Necesitamos saber que algo, alguien, nos ha dicho una palabra feliz para caminar hacia la felicidad que ya está presente en nuestro profundo ser y se manifiesta en plenitud al final del viaje. María nos enseñará en su peregrinación de la fe quién le ha dicho la Palabra de felicidad y de alegría y qué palabra es la que se le ha "dicho", para poder caminar desde ella hacia la plenitud de la felicidad. La alegría es revelación de Dios; la felicidad sentida, vivida, es la iniciativa de Dios en el diálogo con el hombre. La alegría, tal vez, es el lugar privilegiado donde se puede "aprender" y descubrir y avivar la fe, el "temor de Dios". María es para nosotros ejemplo perfecto de la persona humana que acoge la iniciativa del diálogo con Dios. Es heredera de la fe de su pueblo y condensa en sí todo el peso de fe de sus antepasados. En el inicio del camino de fe de Abraham está el anuncio de una alianza eterna, de una felicidad perpetua, expresada en la posesión del país y en una descendencia innumerable. En el fundamento de la fe de Isaac, de Jacob, en la fe de los profetas, ¿no encontramos siempre el don de un gozo, la revelación del amor de Dios, sentido como alegría, que prefigura el último destino -y la meta de los más secretos anhelos de la persona a la que Dios dirige su palabra?

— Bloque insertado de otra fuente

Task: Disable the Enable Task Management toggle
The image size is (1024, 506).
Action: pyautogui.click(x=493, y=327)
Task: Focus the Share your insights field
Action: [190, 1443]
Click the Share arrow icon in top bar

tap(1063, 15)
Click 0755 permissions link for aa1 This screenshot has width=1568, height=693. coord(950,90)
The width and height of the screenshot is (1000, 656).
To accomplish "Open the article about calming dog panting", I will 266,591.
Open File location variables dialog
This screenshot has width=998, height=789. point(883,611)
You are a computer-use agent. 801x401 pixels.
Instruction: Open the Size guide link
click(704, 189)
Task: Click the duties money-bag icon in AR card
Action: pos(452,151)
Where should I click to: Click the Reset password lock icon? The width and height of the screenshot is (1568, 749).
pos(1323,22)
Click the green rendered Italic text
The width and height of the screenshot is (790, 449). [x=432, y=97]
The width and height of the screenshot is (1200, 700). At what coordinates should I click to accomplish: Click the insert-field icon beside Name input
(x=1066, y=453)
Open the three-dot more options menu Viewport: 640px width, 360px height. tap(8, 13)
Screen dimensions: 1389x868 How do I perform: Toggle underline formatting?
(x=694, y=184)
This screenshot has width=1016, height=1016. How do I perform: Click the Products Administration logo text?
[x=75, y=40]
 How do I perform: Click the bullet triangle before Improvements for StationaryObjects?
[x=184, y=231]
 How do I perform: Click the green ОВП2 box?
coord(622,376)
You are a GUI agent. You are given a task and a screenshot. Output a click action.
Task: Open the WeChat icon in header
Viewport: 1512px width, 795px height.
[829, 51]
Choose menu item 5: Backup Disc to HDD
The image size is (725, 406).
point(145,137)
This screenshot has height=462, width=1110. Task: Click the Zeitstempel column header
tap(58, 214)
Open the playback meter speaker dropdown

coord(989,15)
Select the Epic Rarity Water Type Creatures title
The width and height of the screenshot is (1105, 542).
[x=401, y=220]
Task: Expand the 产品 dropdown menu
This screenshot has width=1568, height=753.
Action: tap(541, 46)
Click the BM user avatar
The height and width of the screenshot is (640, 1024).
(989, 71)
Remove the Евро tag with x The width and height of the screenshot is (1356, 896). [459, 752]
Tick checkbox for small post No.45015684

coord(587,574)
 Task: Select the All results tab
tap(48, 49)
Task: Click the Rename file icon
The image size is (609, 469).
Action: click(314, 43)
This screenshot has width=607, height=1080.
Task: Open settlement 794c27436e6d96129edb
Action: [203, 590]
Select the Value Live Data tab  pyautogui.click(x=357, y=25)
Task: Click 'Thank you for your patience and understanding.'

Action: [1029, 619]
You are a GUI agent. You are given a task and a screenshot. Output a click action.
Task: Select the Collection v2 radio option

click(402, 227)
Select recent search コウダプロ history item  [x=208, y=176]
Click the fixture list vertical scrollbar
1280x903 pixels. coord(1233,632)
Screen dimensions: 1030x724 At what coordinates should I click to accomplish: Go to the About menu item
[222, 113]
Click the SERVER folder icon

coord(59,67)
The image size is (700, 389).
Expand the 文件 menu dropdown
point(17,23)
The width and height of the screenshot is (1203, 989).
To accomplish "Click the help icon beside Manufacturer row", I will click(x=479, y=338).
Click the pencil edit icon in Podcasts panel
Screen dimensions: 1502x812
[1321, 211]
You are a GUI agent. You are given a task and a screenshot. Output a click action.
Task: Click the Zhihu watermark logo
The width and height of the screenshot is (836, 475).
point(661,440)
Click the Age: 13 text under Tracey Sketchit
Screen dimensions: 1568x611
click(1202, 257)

Toda fe tiene su origen en la Santísima Trinidad, que es el anuncio inefable de una "buena nueva" entre las tres personas. Cristo, como Jesús Hombre, no puede tener fe en el Padre, dada su conciencia de la filiación divina, pero sí confianza, sí entrega, apertura total, todo el intercambio de amor que supone una buena noticia intratrinitaria. Cristo, en su preexistencia en la Trinidad, tiene una experiencia de alegría inefable que le acompañará en su preexistencia y que se manifiesta en El en la absoluta confianza y entrega al Padre, desde la encarnación hasta la muerte y resurrección.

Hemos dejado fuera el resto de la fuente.